──────── Data for this task ────────
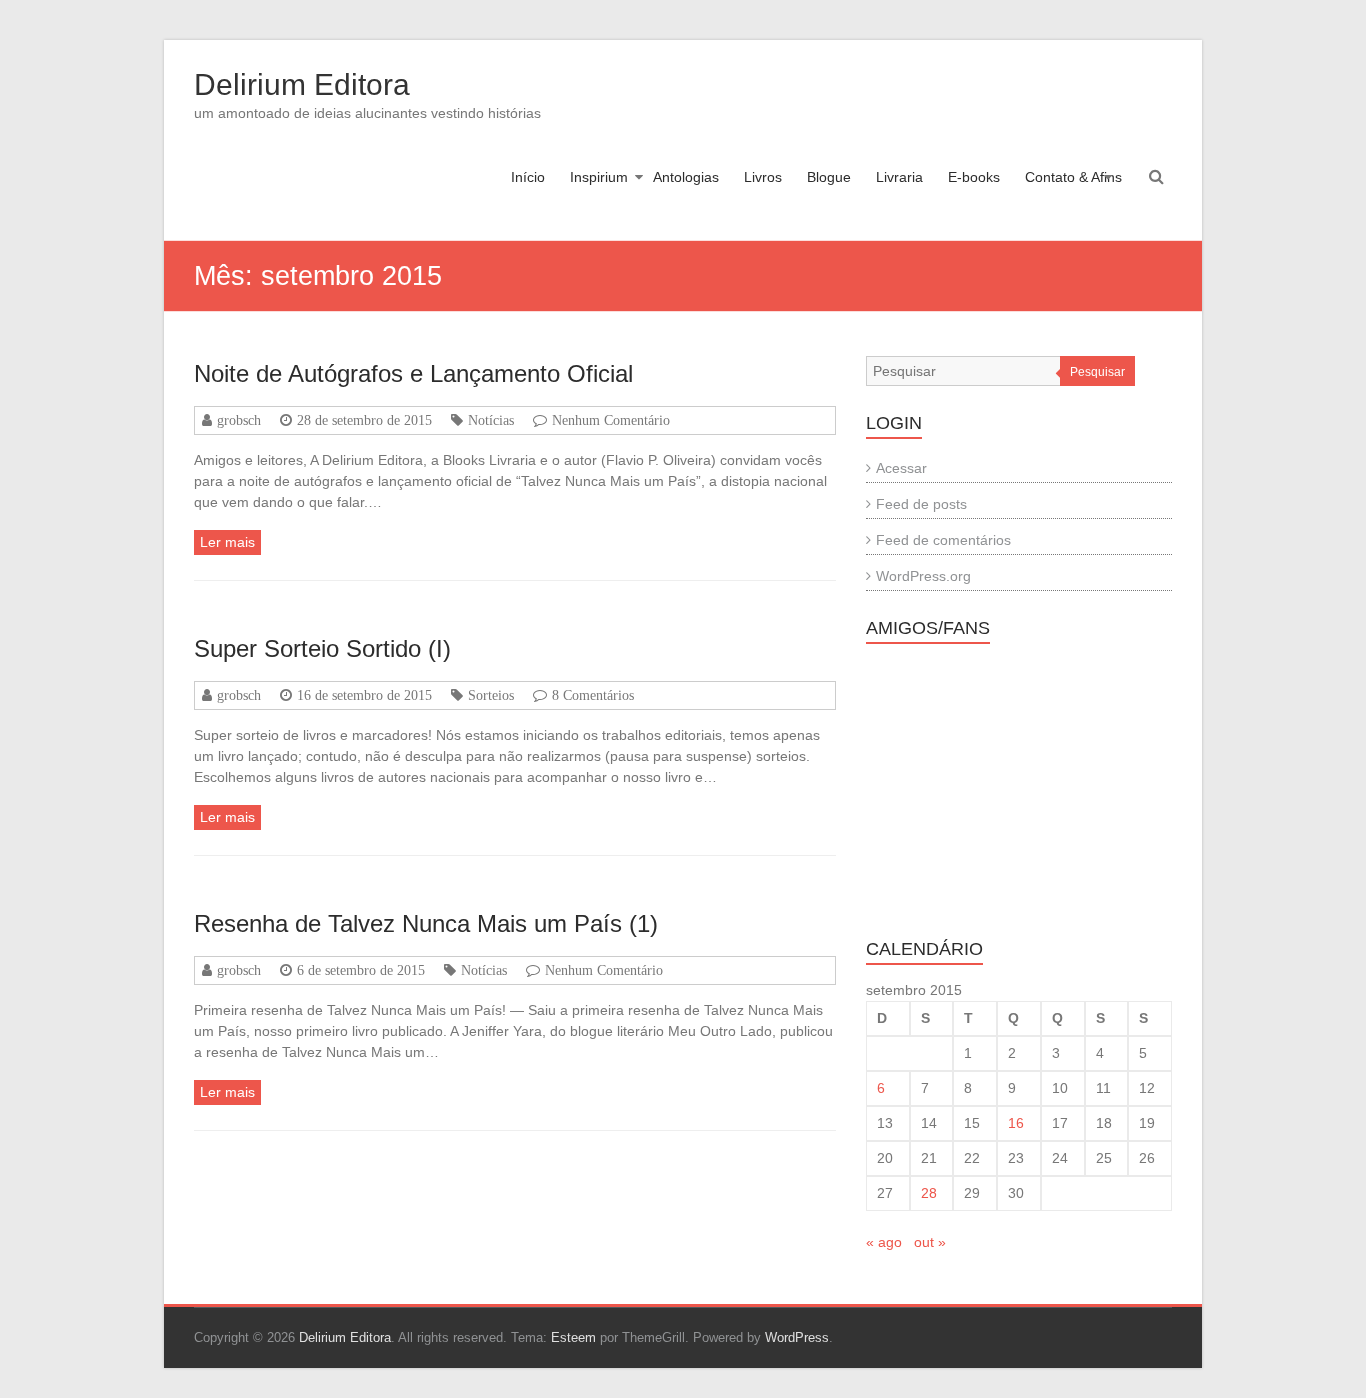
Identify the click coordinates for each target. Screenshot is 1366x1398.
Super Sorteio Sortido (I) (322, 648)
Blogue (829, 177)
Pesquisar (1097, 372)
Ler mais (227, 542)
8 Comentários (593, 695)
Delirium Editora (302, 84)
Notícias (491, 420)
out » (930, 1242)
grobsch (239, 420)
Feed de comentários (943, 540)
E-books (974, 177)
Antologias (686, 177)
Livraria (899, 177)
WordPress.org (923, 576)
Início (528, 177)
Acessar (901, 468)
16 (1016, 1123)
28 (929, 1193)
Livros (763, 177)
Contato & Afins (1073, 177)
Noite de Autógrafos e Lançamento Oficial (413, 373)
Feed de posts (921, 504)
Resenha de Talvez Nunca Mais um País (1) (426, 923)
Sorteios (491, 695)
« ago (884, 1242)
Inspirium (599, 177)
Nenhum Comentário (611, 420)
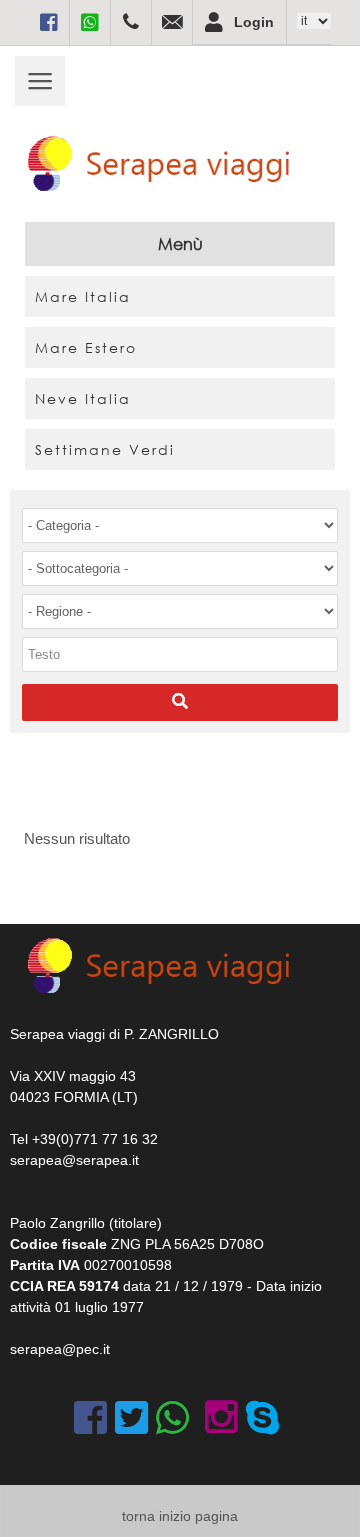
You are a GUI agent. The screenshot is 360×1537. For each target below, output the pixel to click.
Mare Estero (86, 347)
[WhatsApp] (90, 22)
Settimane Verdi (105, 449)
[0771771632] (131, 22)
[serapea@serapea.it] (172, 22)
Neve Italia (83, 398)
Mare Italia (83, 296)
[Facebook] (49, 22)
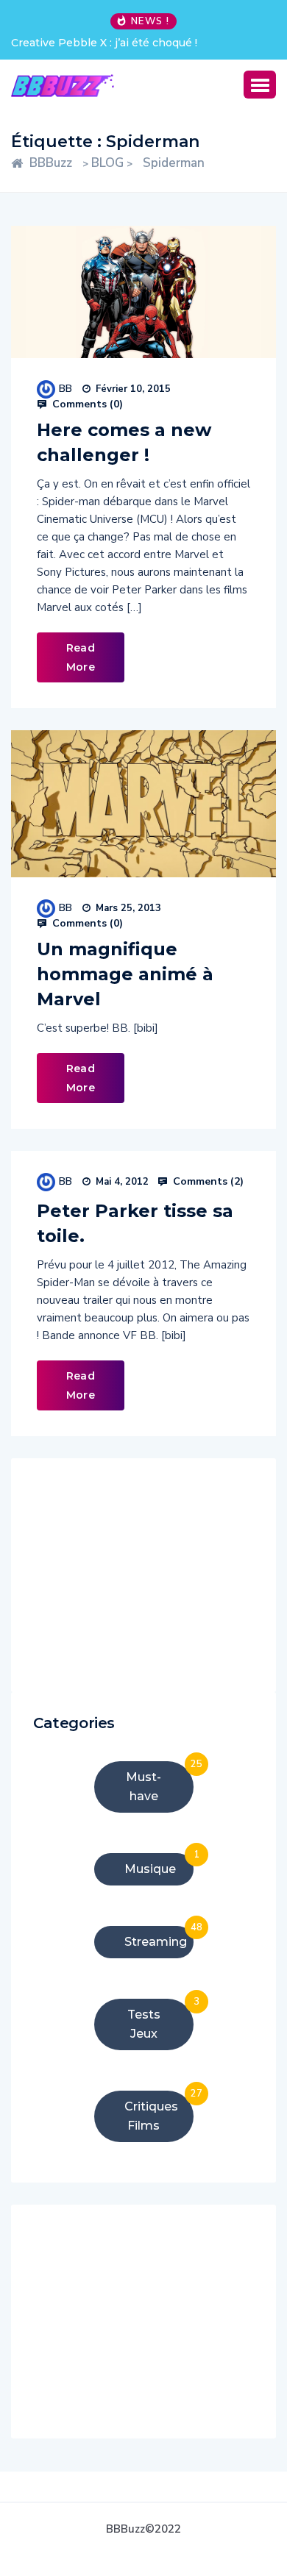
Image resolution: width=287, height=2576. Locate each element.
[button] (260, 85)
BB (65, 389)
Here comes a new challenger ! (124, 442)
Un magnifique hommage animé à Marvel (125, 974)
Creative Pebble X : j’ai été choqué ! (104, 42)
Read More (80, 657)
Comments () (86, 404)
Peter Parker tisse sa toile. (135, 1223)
────────
──────── Data for this task ────────
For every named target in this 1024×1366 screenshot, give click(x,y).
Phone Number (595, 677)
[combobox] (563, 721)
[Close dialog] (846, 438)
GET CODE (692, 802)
────────
(Task instructions): Only the lines above from the line containing "Contato & Afins (1073, 177)" through the line containing "Nenhum Comentário (611, 420)" should be retyped, exactly and with both ends included.

(Result of this exercise):
Contato & Afins (1073, 177)
Noite de Autógrafos e Lançamento Oficial (413, 373)
Feed de posts (921, 504)
Resenha de Talvez Nunca Mais um País (1) (426, 923)
Sorteios (491, 695)
« ago (884, 1242)
Inspirium (599, 177)
Nenhum Comentário (611, 420)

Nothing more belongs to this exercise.